### Given text

Acknowledging to yourself that you’re wrong, and then going the extra mile and admitting it to others, is hard for most people. It used to be too easy for me. I found myself constantly not only admitting I was wrong, but apologizing. I realized that almost no one else was doing the same. I was humbling myself for no reason and discrediting myself in the process.
However, there is something to be said for taking a balanced approach to admitting mistakes, sharing your regret with others, and then pointing out what the right approach or decision should have been. It might not have been necessary to make a huge deal about a punctuation mistake, in other words, but if I had worked with someone I misunderstood and then mischaracterized to others, that would be a good time to admit I was wrong. Other examples of times when it’s worth admitting mistakes are when you make decisions that negatively impact others, and then find the hard decisions you thought you had to make were unnecessary and misguided.
Wired to Avoid Uncertainty
Last week, I was impressed by a new series in The New York Times in which many of the paper’s opinion columnists shared what they realized they were wrong about. Economist Paul Krugman, for example, notes he was wrong about how the federal government’s pandemic economic stimulus package would impact the economy, and how it may have contributed to inflation.

### Your tasks
(1) Answer these questions using the text on admitting mistakes:
(a) Besides admitting they were wrong, what else did the writer find themselves constantly doing?
(b) Which newspaper ran the series in which opinion columnists shared what they were wrong about?
(c) What does Paul Krugman say he was wrong about?
(2) The text on admitting mistakes describes a balanced approach. List every step that approach involves.
(3) Continue the text on admitting mistakes from its last sentence.
The records have no connection to the text on admitting mistakes.

### Record extracts
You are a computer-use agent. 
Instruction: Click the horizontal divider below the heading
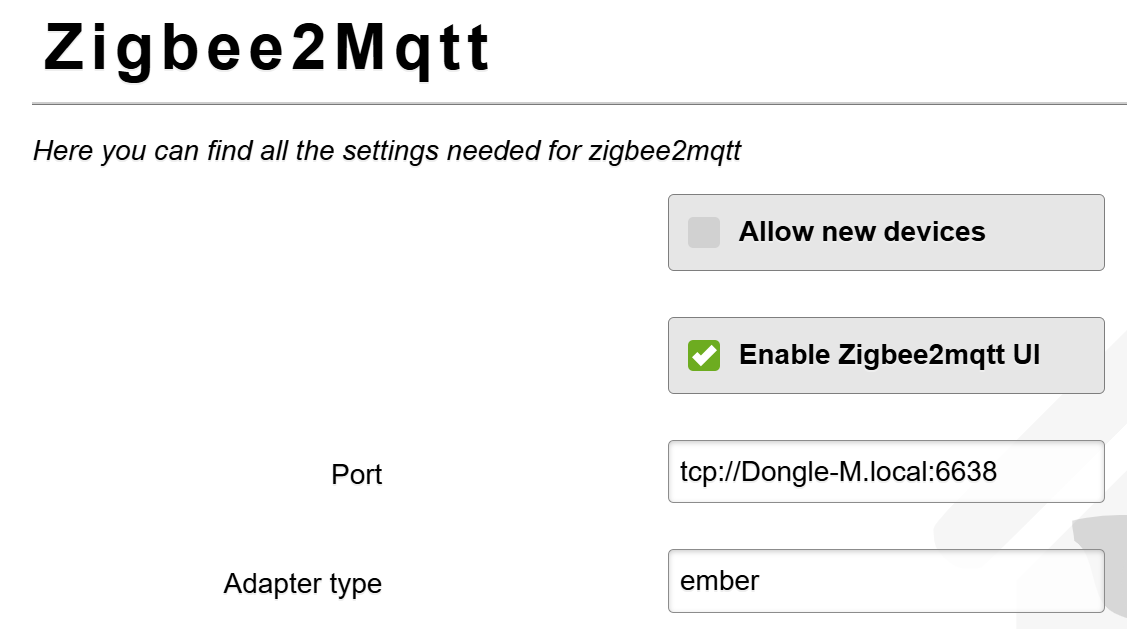coord(579,103)
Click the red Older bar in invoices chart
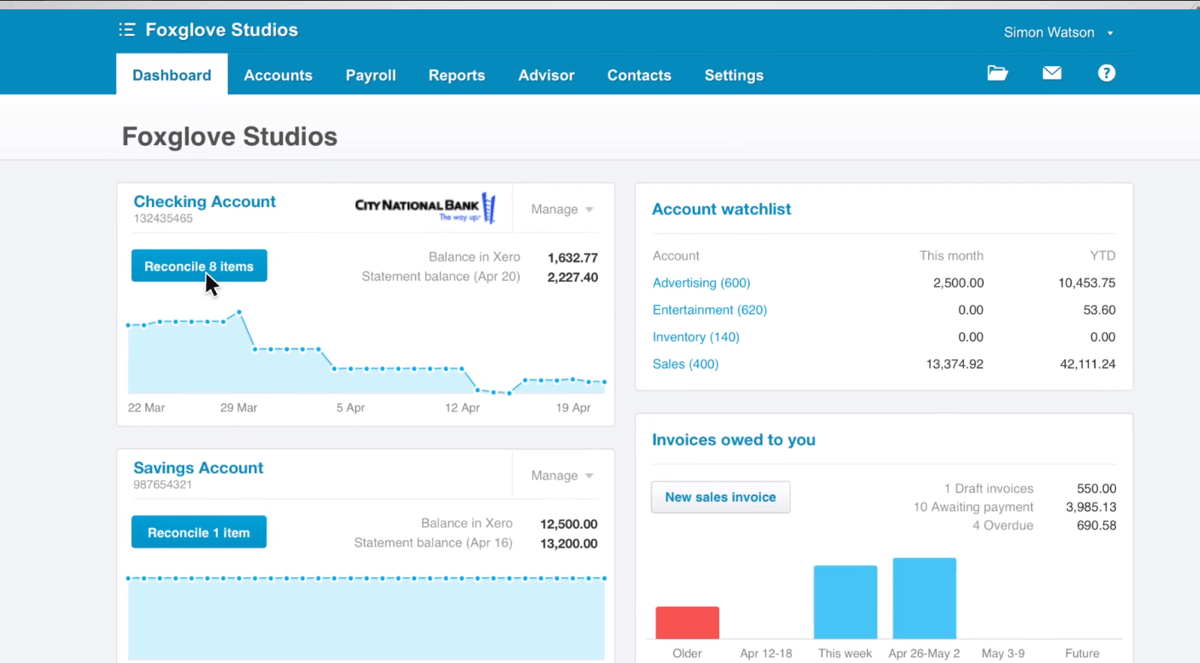 pos(686,620)
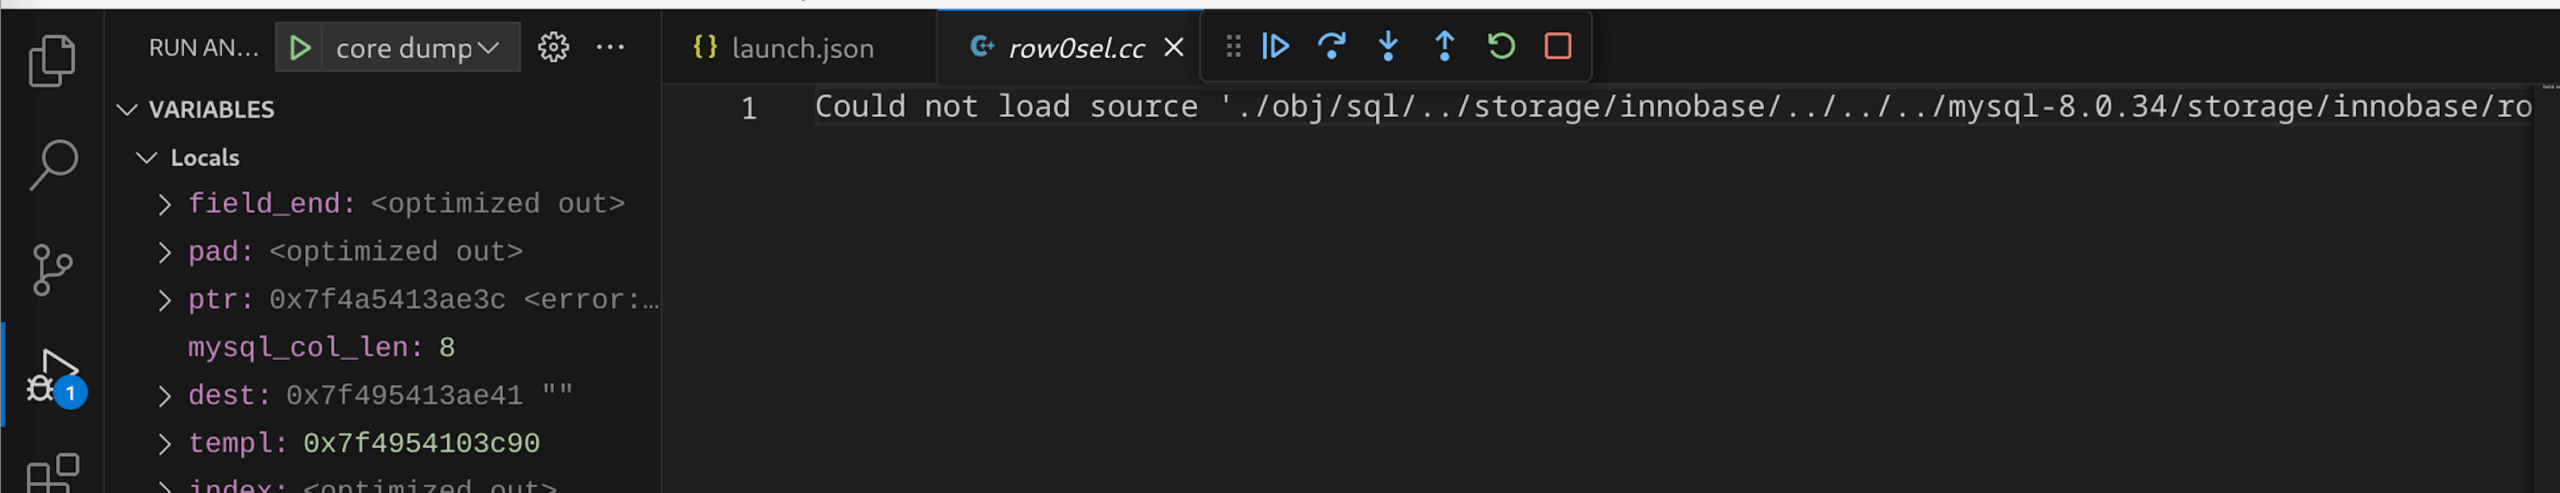Open the debug view More Actions menu
Viewport: 2560px width, 493px height.
610,47
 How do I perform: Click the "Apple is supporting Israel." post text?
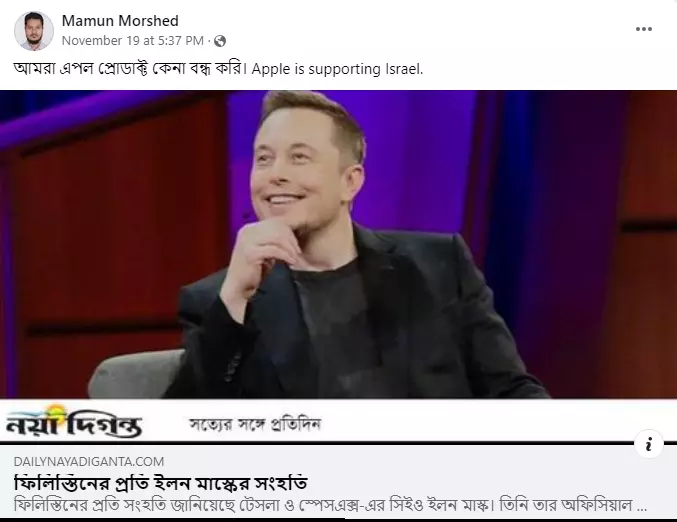pos(337,69)
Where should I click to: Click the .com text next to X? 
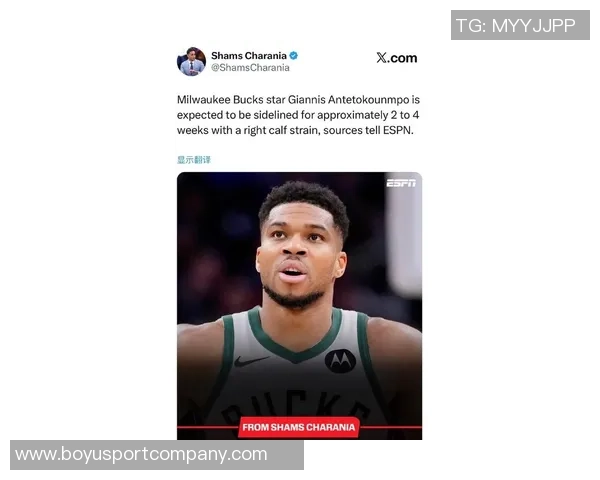(x=402, y=58)
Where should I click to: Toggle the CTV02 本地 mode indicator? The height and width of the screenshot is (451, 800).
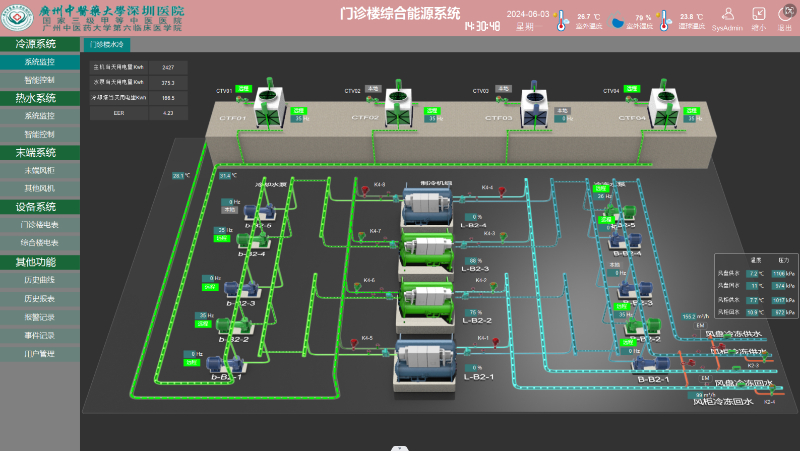click(372, 88)
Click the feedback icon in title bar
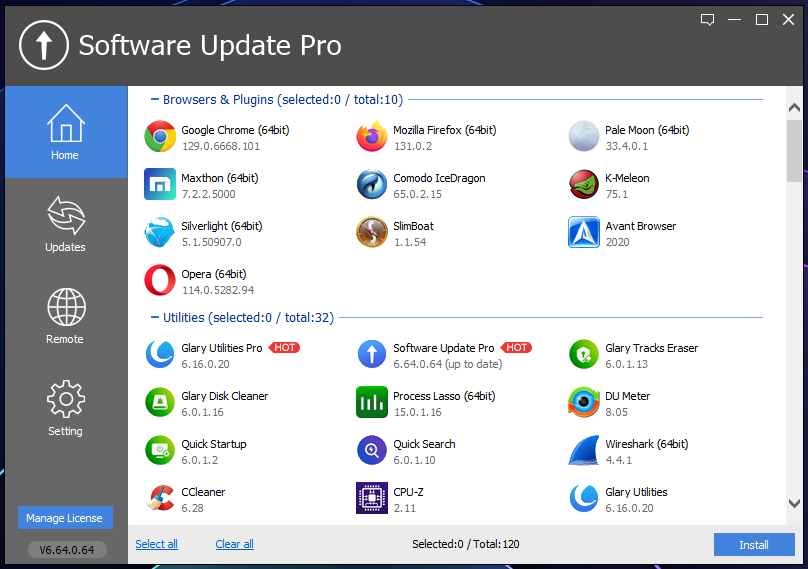 (x=708, y=20)
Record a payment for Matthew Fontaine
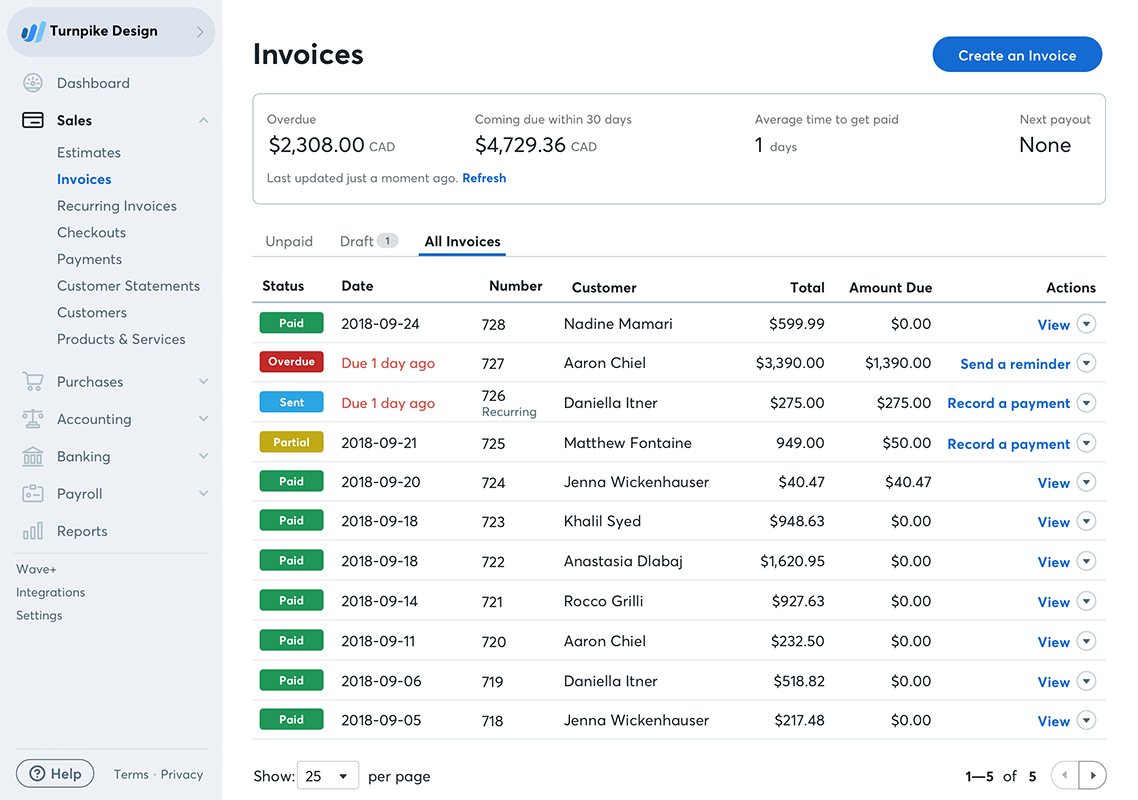 (1008, 442)
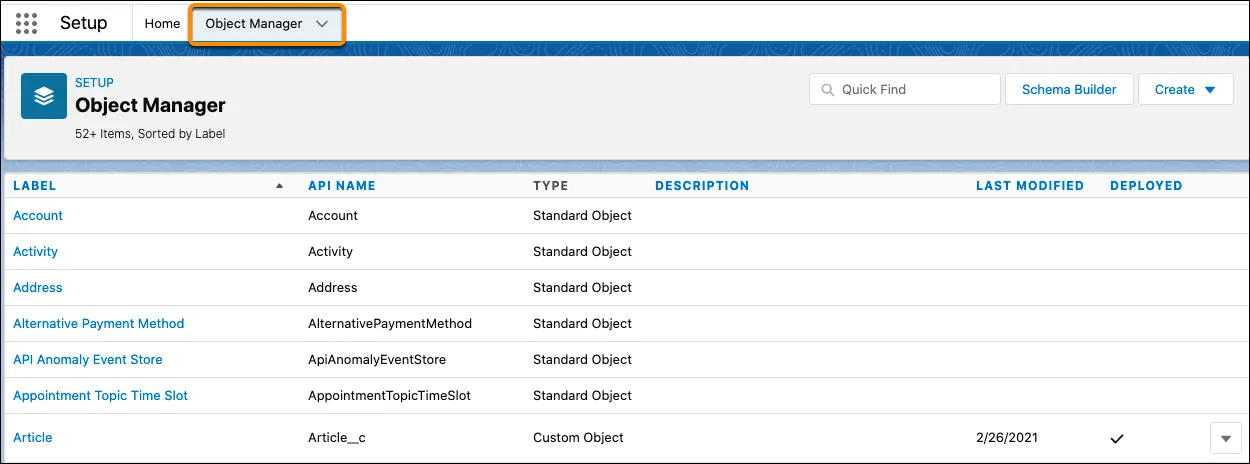This screenshot has height=464, width=1250.
Task: Open Schema Builder
Action: point(1068,89)
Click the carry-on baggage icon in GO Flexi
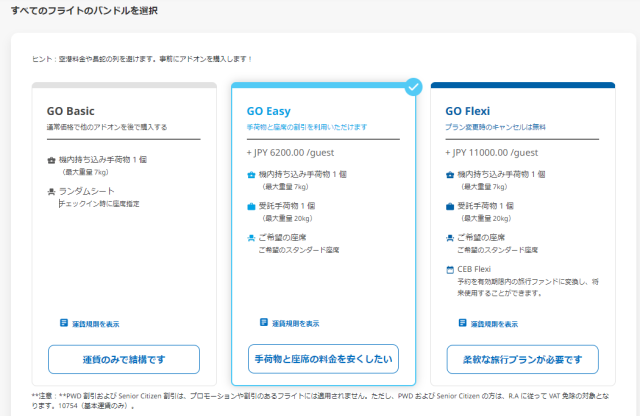The height and width of the screenshot is (416, 640). [450, 175]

### Answer set
(1)
(a) Apologizing.
(b) The New York Times.
(c) How the federal government's pandemic economic stimulus package would impact the economy, and how it may have contributed to inflation.

(2)
- Admitting mistakes
- Sharing your regret with others
- Pointing out what the right approach or decision should have been

(3)
Allie Volpe offers tips in Vox for admitting you’re wrong. One expert tells Volpe that a reason we find it hard to admit mistakes is we’re prewired to reject new information that conflicts with what we already know or believe. In other words, our brains are primed to do whatever is necessary to avoid what is known as cognitive dissonance. Adam Fetterman, assistant professor and director of the Personality, Emotion, and Social Cognition Lab, explains to Volpe that we want to avoid uncertainty.
“We’re highly motivated to reduce that uncertainty,” Fetterman tells Volpe. “Oftentimes, the most common way people get rid of it is by rejecting the new information or creating a new cognition that basically gets rid of it. Not too often do we actually change our thoughts or behaviors in order to align with the new information.”
That means a decision-maker in a department or at the head of a company may not be open to taking new information and admitting, in light of it, that a decision they already made was the wrong path. In this case, you would think admitting a mistake would be easy because at the time the decision was made, it wasn’t a mistake. It’s only a mistake in light of the new information. Yet stories abound of executives who refuse to change course regardless of what they learn.
Another common scenario is to notice that the results of a decision turn out to be bad, and the decision-maker is unable to acknowledge that the results are bad, and that they may need to rethink their decision.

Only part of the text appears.